■ Prompt ■
Every line below between the one holding "Image resolution: width=1440" and the one holding "You are a computer-use agent. This", inclusive, should be copied exactly, and no other line.

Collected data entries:
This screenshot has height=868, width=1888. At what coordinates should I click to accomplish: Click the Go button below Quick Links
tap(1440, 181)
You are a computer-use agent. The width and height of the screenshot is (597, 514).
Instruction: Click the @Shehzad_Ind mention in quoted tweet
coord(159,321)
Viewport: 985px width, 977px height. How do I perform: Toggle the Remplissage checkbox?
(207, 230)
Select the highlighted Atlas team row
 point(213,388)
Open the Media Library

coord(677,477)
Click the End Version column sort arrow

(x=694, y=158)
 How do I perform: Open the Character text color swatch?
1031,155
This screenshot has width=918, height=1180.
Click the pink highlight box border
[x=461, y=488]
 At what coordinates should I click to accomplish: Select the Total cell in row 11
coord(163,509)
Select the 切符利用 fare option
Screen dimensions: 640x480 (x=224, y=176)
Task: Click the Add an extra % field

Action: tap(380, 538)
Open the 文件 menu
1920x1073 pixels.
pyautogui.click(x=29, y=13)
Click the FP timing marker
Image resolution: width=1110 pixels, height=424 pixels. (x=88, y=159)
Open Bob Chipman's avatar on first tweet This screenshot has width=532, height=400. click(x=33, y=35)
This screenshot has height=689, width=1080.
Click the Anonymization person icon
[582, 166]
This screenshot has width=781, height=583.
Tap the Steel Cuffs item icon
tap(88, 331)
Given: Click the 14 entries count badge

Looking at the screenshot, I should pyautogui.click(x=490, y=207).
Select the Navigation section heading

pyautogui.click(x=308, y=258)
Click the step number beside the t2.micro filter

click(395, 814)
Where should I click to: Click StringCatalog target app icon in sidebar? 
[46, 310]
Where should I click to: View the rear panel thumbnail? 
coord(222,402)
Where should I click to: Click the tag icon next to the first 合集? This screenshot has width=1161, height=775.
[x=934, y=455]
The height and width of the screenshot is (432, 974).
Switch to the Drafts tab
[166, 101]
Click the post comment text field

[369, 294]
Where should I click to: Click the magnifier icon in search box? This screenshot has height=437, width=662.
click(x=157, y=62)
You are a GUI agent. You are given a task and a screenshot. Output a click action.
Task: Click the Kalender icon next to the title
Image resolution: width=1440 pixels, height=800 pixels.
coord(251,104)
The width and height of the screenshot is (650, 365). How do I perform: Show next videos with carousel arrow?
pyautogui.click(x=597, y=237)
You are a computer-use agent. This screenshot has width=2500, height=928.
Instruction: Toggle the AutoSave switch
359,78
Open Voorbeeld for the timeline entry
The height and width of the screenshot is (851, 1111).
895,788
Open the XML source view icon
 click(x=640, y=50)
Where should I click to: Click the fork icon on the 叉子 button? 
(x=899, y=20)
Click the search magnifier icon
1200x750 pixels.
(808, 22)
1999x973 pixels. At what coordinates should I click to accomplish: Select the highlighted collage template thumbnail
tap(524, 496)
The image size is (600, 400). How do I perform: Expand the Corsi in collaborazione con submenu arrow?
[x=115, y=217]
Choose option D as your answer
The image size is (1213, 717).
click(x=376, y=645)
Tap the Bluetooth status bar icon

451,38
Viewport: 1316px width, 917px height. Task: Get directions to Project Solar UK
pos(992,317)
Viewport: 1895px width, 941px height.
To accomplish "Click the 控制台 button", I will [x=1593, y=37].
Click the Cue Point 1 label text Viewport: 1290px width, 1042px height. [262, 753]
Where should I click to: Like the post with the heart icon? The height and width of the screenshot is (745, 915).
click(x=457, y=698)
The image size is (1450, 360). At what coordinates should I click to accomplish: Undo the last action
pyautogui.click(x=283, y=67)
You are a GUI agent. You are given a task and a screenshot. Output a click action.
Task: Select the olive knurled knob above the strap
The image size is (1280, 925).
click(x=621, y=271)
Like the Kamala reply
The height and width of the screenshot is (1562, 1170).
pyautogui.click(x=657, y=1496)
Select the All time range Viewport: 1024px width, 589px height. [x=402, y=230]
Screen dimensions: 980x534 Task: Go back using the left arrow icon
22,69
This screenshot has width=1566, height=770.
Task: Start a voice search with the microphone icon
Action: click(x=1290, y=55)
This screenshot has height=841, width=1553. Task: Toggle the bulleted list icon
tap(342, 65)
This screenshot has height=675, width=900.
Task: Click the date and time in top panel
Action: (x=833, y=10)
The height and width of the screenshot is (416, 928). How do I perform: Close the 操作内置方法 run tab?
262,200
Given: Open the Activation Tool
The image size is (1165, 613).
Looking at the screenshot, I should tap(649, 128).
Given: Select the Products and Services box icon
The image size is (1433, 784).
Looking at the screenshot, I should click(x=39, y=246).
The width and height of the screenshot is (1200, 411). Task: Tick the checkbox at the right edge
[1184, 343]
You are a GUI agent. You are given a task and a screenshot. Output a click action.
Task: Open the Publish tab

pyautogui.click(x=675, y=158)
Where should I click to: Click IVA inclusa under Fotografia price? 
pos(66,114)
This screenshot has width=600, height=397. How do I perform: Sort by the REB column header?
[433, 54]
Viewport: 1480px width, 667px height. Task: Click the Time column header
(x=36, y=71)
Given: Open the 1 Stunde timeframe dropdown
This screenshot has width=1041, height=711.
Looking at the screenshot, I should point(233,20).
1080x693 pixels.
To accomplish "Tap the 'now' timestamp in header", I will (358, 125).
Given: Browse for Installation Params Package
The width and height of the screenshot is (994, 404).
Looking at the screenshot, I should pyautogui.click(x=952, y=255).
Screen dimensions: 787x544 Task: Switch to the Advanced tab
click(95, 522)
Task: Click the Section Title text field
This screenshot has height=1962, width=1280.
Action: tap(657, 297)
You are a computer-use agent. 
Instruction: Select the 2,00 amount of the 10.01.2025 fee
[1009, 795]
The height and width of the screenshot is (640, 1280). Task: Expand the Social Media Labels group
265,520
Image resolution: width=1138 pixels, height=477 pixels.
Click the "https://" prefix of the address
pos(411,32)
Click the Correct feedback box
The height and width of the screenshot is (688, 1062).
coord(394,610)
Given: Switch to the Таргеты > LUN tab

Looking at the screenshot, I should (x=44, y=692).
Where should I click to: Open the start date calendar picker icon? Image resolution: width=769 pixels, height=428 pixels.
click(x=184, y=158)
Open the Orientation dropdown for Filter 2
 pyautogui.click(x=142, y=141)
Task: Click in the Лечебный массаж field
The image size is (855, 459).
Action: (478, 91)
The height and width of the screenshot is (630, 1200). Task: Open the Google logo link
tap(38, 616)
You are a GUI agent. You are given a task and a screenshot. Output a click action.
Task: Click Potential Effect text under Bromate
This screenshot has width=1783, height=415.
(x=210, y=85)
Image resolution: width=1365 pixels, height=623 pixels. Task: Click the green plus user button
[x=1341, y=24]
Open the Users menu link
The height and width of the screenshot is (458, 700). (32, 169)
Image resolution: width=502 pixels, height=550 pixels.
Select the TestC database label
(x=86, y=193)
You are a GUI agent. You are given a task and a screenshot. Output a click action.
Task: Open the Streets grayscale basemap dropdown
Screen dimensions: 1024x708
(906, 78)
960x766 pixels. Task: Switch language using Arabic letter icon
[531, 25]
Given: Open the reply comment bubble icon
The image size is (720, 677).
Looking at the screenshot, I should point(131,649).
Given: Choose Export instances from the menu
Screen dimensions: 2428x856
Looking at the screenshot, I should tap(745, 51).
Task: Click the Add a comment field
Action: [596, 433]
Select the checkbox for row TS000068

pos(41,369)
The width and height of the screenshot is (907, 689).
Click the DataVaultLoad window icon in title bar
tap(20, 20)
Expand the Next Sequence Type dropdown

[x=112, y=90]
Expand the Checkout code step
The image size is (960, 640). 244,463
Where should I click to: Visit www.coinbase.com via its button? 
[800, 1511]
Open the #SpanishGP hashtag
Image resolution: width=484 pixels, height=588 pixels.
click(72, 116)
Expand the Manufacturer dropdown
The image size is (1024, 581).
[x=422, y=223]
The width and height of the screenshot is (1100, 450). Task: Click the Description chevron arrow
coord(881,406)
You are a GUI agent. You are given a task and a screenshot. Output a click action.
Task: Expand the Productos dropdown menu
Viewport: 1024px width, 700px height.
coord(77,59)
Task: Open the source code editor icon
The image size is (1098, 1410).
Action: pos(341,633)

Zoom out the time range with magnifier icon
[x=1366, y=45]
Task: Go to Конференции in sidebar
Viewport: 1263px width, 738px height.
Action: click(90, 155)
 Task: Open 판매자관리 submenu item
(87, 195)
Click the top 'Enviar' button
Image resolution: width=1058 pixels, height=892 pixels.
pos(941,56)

■ Exercise answer ■
Image resolution: width=1440 pixels, height=800 pixels.
coord(251,104)
The width and height of the screenshot is (650, 365). How do I perform: Show next videos with carousel arrow?
pyautogui.click(x=597, y=237)
You are a computer-use agent. This screenshot has width=2500, height=928.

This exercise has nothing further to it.